Filter the records below, keeping only lines with the string "computer".

Records provided:
****

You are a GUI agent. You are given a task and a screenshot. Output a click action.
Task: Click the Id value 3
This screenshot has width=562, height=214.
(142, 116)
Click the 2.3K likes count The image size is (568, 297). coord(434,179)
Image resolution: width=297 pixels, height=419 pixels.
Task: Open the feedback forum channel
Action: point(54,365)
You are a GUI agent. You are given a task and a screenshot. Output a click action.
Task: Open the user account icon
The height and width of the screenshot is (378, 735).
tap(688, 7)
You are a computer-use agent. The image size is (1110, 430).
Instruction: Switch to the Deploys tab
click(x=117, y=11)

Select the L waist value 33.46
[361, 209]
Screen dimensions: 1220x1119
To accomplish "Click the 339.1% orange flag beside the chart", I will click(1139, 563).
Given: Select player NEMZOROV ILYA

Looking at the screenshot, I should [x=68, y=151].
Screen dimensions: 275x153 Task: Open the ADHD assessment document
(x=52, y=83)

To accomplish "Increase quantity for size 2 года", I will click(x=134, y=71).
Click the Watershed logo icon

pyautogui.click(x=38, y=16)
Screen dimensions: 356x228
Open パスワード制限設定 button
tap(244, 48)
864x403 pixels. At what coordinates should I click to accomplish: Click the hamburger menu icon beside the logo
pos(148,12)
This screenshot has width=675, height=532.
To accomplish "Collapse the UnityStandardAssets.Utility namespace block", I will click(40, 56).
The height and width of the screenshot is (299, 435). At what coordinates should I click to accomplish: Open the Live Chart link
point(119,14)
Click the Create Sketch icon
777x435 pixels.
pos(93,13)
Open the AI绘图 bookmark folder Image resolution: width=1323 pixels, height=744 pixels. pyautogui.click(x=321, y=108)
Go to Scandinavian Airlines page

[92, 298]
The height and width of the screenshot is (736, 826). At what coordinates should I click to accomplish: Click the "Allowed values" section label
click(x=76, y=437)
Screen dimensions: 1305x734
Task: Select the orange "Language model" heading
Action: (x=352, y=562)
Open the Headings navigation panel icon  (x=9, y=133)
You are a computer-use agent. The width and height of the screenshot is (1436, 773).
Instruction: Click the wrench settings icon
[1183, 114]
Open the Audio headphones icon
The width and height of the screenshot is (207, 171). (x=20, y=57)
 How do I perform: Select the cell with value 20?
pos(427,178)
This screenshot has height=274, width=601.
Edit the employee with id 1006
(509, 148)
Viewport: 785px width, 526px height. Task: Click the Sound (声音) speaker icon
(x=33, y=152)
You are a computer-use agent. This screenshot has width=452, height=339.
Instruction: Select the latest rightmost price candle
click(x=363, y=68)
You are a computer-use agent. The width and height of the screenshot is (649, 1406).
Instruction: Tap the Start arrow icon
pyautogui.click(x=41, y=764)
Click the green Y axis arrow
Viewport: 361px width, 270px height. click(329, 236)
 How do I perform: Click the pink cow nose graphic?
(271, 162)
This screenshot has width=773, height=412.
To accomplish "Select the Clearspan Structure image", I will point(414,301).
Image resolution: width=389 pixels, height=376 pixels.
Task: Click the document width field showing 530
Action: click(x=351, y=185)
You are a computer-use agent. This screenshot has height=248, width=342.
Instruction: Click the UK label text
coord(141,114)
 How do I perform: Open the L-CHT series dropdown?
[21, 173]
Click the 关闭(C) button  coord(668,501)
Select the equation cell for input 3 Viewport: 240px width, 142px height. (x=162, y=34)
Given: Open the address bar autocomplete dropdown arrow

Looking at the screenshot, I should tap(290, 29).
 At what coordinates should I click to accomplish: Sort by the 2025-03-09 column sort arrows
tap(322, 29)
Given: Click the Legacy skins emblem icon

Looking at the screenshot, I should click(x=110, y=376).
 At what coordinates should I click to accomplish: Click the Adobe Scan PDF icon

****

Written response:
You are a computer-use agent. The image size is (1110, 430).
You are a computer-use agent. The width and height of the screenshot is (1436, 773).
You are a computer-use agent. This screenshot has width=452, height=339.
You are a computer-use agent. The width and height of the screenshot is (649, 1406).
You are a computer-use agent. This screenshot has height=248, width=342.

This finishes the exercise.